The Early-Stage Slowdown Explained: Nasdaq and FOMO

Earlier today, The Information reported a story suggesting that the “smart money is betting less on early-stage tech startups.”

Its evidence? Data provided by SignalFire, a venture firm and real-time information platform that says blue-chip VCs accounted for 5.3 percent of Series A funding in the first nine months of this year, down from 6.1 percent last year and 7.5 percent in 2013.

The downward trend isn’t entirely new, as investor Keith Rabois tweeted this morning.

For what it’s worth, we reported on the early-stage slowdown in late September. Still, the reasons for it haven’t been crystal clear.

We’ve speculated it could be anything from a seasonal slowdown to uncertainty in China to nervousness about the capital markets.

Now some investors suggest the impetus was, indeed, tied to a brief but somewhat terrifying plunge that Nasdaq took last summer, an event that made many rethink how much they were spending on startups — and the rate at which they were spitting out term sheets.

“I think deals are getting done; they’re just getting done a little more slowly,” says founder-turned-investor Jason Lemkin, who quietly left his role as managing director at Storm Ventures recently and is now investing on his own behalf.

Earlier in the year, a startup would receive “not just multiple term sheets in a week, but everyone was using preemptive offers, meaning they wanted to do the deal today and pay today’s price,” says Lemkin.

“Then Nasdaq peaked over the summer,” and investors began to realize they were funding “a lot of stuff that’s pretty good.” The problem, he adds: “VCs can’t fund pretty good. Pretty good leads to lots of carcasses. So things slowed down.”

VCs are still writing checks, Lemkin notes. But they want to see two to three times the revenue they did before providing the same terms as earlier this year.

“Before, a VC would give the company with $1 million [in ARR] $18 million in funding at a pre-money valuation of $60 million. Now, they want to see $2.5 million for the same terms. It’s multiple compression. VCs were learning forward 24 months; now, they’re maybe learning forward 12 months instead” because they’re feeling more risk averse at the moment.

Rabois, who invests on behalf of Khosla Ventures, appears to agree. Asked if if he’s been taking fewer meetings with startups, he says Khosla’s team is “looking to invest as aggressively as ever.”

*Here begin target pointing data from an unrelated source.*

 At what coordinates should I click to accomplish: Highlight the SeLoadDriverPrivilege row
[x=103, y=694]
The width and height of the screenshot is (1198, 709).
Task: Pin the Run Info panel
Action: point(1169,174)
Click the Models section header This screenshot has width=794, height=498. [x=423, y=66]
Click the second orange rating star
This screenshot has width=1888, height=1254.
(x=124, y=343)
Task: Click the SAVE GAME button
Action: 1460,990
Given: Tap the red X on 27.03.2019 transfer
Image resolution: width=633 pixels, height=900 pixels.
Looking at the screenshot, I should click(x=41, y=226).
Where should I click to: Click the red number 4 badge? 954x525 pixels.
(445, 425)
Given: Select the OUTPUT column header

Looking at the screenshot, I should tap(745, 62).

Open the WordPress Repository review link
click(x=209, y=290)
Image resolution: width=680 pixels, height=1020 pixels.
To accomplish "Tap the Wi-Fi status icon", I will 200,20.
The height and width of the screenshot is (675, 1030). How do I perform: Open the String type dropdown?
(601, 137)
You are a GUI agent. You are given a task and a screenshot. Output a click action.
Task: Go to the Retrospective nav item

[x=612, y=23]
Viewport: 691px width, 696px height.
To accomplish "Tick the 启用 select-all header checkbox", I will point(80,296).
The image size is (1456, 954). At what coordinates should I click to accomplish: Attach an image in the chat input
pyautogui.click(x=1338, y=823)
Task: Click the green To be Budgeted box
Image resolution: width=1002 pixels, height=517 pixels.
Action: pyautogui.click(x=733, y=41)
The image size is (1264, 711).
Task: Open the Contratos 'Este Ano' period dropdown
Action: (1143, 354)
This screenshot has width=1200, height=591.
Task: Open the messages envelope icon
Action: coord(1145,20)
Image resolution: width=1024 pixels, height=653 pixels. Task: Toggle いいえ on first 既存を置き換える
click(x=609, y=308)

But he also says that investors are “reverting to historical standards of diligence instead of jumping at the latest trendy company.” The end result, Rabois says: “Founders can longer rely on FOMO as a way of forcing a highly accelerated process.”

Sounds like there isn’t too much reason for good founders to be concerned. Venture is notoriously cyclical, and one could see sentiment changing as abruptly as it turned a few months ago.

In fact, Lemkin and Rabois agree that now is no time to more meaningfully slow things down, no matter what the public market is doing.

“In my opinion, it’s highly irrational to alter seed investments and most Series A decisions based upon the current environment,” says Rabois. “These companies will be valuable five to 10 years from now.”

“These are the best of times for certain companies, particularly [software-as-a-service] startups,” says Lemkin.

“People who have been around for a while [founding and investing in enterprise startups], our jaws drop when we see how well some of these companies are doing. The markets are bigger, so the bar is higher. But if you sit this out because the market was overheated earlier this year, you’re a fool.”